Document passage:
============
This effect, which is sometimes also referred to as ‘camera shake’, shakes the camera (or the world) in order to communicate a significant event –– often an explosion, taking damage, or similar high-impact actions. Nijman [8] and Jonasson & Purho [70] both mention screen shake. Lerping and easing functions [106, 107] form the technical basis of the implementation of dynamic cinematography like screen shake. Instead of randomly moving the camera, a carefully selected easing function in a semantically significant direction, communicates more information about what has happened, giving the designer more control over what is communicated to the player.

Iii-B2 Recoil

When the player character is slightly pushed back, e.g. after firing a gun. Nijman [8] describes an implementation in detail, where the firing of a bullet shakes the screen while also pushing the player character a few pixels back, resulting in a side-effect with gameplay implications. A more sophisticated way of achieving something similar is to use inverse kinematics. God of War [170] uses inverse kinematics to model the reaction of the body of the player character when catching his axe [108]. Not only the arm but the whole body of the character reacts.

Iii-B3 One-shot Particles

Particle systems [109, 110, 111] are a staple of juicy game design [112, 70]. Practitioners apply them according to context and sophisticated examples feature many layers of particles accompanied by other techniques from this list, like screen shake and sound effects. Some simple particle systems can be faked by using textures (see [8]). Rockenbeck [113] demonstrates a state-of-the-art particle pipeline and explains how it was used in inFAMOUS: Second Son [171]. Vainio [114] describes how this particular system fits into the wider picture of a modern visual effect pipeline.

Iii-B4 Cooldown Visualisation

Cooldown time is the time it takes after use until and ability in a game can be used again. Its visualisation has to communicate how long the ability is unavailable as well as the moment it becomes available again. Cooldowns are mostly found in role-playing games, where they govern how often spells can be cast or a character ability can be used, and in strategy games where they govern how long it takes to e.g. erect a building. The duration of the cooldown is communicated by greying out the button that triggered an action and gradually revealing it again over the cooldown time. A short overview can be found in [115] and [116]. A detailed study of optimising the display of cooldowns in a custom user interface can be found in [117]. Generally speaking, cooldown visualisations share a lot with progress indicators (see also [118]).

Iii-B5 Ragdoll Physics

Modelling a character using joints, forces, and rigid bodies, instead of animations. Switching from animation to ragdoll is a staple for communicating that a character has died. Jakobsen [119] wrote about this design element before the name ‘ragdoll’ became common. Swink describes [1] how they used ragdoll physics in the game Off-road Velociraptor Safari [172][173]. He also lists a number of games that derive their whole appeal from ragdoll physics.

Iii-B6 Colour Flashing

This simple but effective technique communicates state changes by overlaying an on-screen graphical object with a colour. Perry [68] mentions several practical examples of how to indicate damage or other state changes by e.g. flashing the object colour or flashing the whole screen. A special case is flashing an on-screen element that was destroyed before it gets removed from the screen, a technique that creates persistence over time, which is discussed in regards to several other design elements further down this paper. Research indicates that specific colour choices carry different semantic meanings [120]. Nijman [8] demonstrates flashing the enemy sprite white for a frame or two in a 2D platformer to emphasise a hit.
============
Exercise input:

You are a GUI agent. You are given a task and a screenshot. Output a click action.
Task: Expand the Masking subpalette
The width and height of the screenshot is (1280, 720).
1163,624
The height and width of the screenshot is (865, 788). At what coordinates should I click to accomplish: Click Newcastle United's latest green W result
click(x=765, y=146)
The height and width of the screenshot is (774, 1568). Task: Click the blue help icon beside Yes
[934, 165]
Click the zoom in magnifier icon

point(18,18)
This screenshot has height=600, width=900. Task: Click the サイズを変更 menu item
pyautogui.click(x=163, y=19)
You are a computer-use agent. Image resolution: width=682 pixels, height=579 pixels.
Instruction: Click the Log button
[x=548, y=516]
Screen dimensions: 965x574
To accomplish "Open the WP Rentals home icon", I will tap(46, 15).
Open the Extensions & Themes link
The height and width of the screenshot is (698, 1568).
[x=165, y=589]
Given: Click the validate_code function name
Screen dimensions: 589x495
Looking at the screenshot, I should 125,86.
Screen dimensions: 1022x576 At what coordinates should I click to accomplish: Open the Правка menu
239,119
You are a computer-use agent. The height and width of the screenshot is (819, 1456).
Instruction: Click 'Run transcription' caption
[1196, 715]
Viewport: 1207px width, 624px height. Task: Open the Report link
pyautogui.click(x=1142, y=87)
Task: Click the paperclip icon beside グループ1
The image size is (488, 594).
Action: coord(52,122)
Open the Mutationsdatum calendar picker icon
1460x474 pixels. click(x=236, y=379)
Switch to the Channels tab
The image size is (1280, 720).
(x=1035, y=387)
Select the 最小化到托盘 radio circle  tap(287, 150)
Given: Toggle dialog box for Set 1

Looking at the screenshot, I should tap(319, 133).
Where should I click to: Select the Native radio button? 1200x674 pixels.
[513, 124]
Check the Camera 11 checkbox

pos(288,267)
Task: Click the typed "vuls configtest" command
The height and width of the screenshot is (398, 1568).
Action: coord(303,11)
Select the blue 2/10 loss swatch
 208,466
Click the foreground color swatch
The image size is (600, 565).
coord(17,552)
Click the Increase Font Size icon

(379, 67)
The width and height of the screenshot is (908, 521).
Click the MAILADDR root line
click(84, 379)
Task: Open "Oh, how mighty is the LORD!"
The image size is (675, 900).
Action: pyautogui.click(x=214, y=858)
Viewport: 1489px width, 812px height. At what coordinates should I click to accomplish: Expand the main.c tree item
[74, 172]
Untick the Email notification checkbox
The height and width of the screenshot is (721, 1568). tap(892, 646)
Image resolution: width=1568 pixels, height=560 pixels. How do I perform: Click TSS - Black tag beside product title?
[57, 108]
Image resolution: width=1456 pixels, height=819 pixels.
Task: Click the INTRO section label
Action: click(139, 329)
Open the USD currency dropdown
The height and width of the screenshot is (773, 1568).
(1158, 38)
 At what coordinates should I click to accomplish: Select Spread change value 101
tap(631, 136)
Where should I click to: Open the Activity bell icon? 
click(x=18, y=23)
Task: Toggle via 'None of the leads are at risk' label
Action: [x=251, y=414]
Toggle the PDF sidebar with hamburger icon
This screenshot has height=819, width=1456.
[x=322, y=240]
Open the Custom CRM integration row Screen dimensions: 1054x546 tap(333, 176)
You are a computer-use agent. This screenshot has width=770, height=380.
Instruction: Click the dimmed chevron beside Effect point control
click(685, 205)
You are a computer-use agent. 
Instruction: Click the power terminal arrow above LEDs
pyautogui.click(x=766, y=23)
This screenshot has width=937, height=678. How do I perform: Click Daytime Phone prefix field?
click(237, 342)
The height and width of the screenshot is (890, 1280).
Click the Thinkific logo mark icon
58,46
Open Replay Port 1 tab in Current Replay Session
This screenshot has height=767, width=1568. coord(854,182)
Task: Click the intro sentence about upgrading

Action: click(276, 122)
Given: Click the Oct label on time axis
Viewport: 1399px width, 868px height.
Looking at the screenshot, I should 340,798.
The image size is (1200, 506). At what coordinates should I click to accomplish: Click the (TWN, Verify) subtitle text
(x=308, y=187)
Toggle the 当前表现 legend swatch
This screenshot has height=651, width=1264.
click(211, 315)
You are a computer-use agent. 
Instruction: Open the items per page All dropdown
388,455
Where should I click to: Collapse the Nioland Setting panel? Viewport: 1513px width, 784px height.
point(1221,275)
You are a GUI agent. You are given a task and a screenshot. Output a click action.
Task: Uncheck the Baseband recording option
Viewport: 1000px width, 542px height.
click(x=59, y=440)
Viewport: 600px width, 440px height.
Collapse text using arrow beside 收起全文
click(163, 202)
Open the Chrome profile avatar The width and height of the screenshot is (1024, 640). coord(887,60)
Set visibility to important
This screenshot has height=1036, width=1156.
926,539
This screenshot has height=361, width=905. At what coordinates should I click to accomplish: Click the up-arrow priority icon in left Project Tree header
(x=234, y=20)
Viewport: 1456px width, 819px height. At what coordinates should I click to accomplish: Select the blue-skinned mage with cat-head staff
============
Exercise instructions:
1/ Reproduce the lines of the listing from the one containing "Click the zoom in magnifier icon" through the one containing "Looking at the screenshot, I should 125,86.", inclusive.
2/ Carry the passage on juicy game design effects forward from its last sentence.
The passage and the listing have no connection to each other.

Final answers:
1/
Click the zoom in magnifier icon

point(18,18)
This screenshot has height=600, width=900. Task: Click the サイズを変更 menu item
pyautogui.click(x=163, y=19)
You are a computer-use agent. Image resolution: width=682 pixels, height=579 pixels.
Instruction: Click the Log button
[x=548, y=516]
Screen dimensions: 965x574
To accomplish "Open the WP Rentals home icon", I will tap(46, 15).
Open the Extensions & Themes link
The height and width of the screenshot is (698, 1568).
[x=165, y=589]
Given: Click the validate_code function name
Screen dimensions: 589x495
Looking at the screenshot, I should 125,86.

2/
Iii-B7 Impact Markers

In the absence of a player sprite, for example in first-person games, other visual elements have to be used to indicate events. In action games, especially in shooters, getting shot at is information of prime importance. Stephenson [121] lists several different techniques for signifying direction, kind, and strength of impact, illustrated by game examples. Song [81] explains a number of different elements, most of them covered in their own sections in this overview, specifically for signifying impact. A blend of the colour flashing mentioned above and impact marking is for example achieved with impact lighting, where a light source gets created on impact that illuminates the characters from the point of impact [81].

Iii-B8 Hit Stop

Animations pause for a brief moment on impact. This effect, sometimes also called ‘Impact Freeze’, is a staple in fighting and action games and maybe the best researched phenomenon in the area of impact feedback visualisations [122, 123, 81]. Brown [79] describes frame freezes and their design purposes in Celeste [152]. Hit stops are usually introduced in order to communicate feedback about the severity of a hit, but can go further than that. Samurai Gunn [174] features a subtle variation of impact freeze when a character lands on a platform, ‘stunning’ it for a few frames depending on the height it dropped from. Kratos’ axe in God of War [170] freezes when it hits an enemy [108].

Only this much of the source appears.